The provincial government argues that the project will bring in C$23 billion in new government revenues. However, the LNG Canada project is the recipient of tax incentives. The British Columbian government, led by John Horgan, offered the project a break on the British Columbia carbon tax, as well as the provincial sales tax. The total subsidies for the project are valued at $5.35 billion. The subsidies extend beyond the natural gas plant itself, to new transmission lines that are being built by BC Hydro to service the gas fields where the gas will be extracted. These transmission lines have a cost of $296 million. The LNG project is slated to be a major recipient of electricity from the Site C dam, which cost more than $10.7 billion to build and has experienced several cost overruns.

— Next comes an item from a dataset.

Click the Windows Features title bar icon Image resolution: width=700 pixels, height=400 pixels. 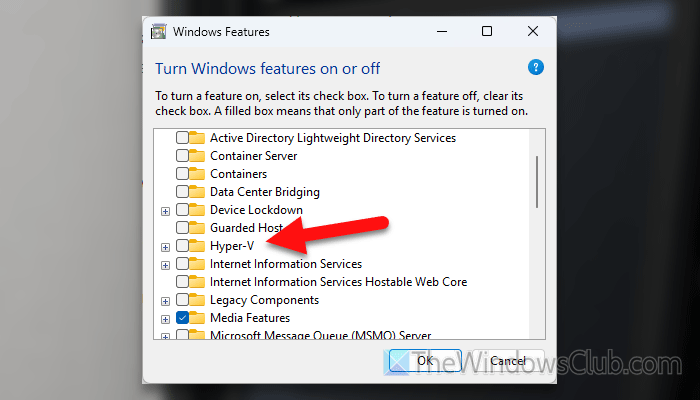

LNG Canada has stated its commitment to a "hire local first" approach and will work to ensure local residents have opportunities to become qualified to benefit from the B.C. LNG industry through training programs, direct employment, contracting and purchasing of goods and services from BC and Canadian companies. As of November 2019, $1 billion in contracts and procurement have gone to B.C. companies, more than half of which — $558 million — has gone to firms and First Nations in the immediate Kitimat region. A number of firms directly or indirectly working on the LNG Canada project have partnered with First Nations in the area, notably the Haisla Nation. These figures do not include the additional employment and business generated by the construction and operation of the Coastal GasLink project, which will deliver natural gas to the LNG facility.